Top of Material shown
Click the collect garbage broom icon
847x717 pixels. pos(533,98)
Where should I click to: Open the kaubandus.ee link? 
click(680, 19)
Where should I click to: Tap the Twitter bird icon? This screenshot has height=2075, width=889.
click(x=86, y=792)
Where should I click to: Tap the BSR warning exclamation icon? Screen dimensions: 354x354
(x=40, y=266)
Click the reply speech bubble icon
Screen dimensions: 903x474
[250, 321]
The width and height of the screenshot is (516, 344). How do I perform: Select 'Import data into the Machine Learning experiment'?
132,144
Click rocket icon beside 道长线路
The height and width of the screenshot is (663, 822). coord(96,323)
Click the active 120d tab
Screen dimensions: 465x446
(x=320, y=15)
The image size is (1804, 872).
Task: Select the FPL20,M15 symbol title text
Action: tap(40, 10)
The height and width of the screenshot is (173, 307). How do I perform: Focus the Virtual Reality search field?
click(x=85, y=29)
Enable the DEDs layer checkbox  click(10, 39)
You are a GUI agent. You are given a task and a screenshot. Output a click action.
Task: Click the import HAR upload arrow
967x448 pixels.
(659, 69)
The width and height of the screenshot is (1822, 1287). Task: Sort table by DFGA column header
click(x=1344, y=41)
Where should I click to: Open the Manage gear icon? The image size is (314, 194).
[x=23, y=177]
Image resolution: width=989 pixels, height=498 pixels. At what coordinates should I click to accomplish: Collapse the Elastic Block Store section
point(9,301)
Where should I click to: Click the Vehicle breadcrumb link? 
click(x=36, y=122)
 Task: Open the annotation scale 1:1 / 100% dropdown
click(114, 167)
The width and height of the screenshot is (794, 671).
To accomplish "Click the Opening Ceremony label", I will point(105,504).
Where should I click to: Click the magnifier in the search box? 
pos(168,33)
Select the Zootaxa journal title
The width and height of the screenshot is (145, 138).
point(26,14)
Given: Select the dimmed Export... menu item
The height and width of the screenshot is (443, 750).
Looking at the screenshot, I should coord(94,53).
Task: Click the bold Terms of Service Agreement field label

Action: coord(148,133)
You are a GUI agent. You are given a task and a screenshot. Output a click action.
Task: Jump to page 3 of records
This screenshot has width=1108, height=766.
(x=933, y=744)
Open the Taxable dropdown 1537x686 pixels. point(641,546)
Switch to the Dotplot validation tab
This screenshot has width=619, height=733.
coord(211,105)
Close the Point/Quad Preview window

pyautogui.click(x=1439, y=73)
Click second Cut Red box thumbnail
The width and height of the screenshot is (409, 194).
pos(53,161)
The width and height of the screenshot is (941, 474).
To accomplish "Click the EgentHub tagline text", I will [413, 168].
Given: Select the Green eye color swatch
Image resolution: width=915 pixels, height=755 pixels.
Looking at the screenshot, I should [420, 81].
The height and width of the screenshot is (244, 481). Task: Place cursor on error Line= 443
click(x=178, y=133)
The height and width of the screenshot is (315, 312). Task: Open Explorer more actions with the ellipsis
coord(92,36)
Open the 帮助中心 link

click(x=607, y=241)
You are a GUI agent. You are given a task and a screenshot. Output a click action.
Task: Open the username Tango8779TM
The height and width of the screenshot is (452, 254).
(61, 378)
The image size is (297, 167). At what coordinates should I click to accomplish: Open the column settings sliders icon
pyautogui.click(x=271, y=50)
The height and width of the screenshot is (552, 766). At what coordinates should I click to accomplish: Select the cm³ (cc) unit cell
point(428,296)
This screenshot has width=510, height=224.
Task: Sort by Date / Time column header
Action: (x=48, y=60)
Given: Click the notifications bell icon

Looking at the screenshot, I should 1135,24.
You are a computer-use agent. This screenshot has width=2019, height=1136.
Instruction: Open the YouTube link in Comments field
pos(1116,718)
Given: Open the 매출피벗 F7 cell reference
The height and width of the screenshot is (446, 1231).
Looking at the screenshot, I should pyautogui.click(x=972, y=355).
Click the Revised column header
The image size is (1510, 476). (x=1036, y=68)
Bottom of Material shown
* **What to produce**:
The response must give every line from the material above that holds the string "will".

* **Exercise solution**:
To accomplish "Click the Opening Ceremony label", I will point(105,504).
To accomplish "Click the EgentHub tagline text", I will [413, 168].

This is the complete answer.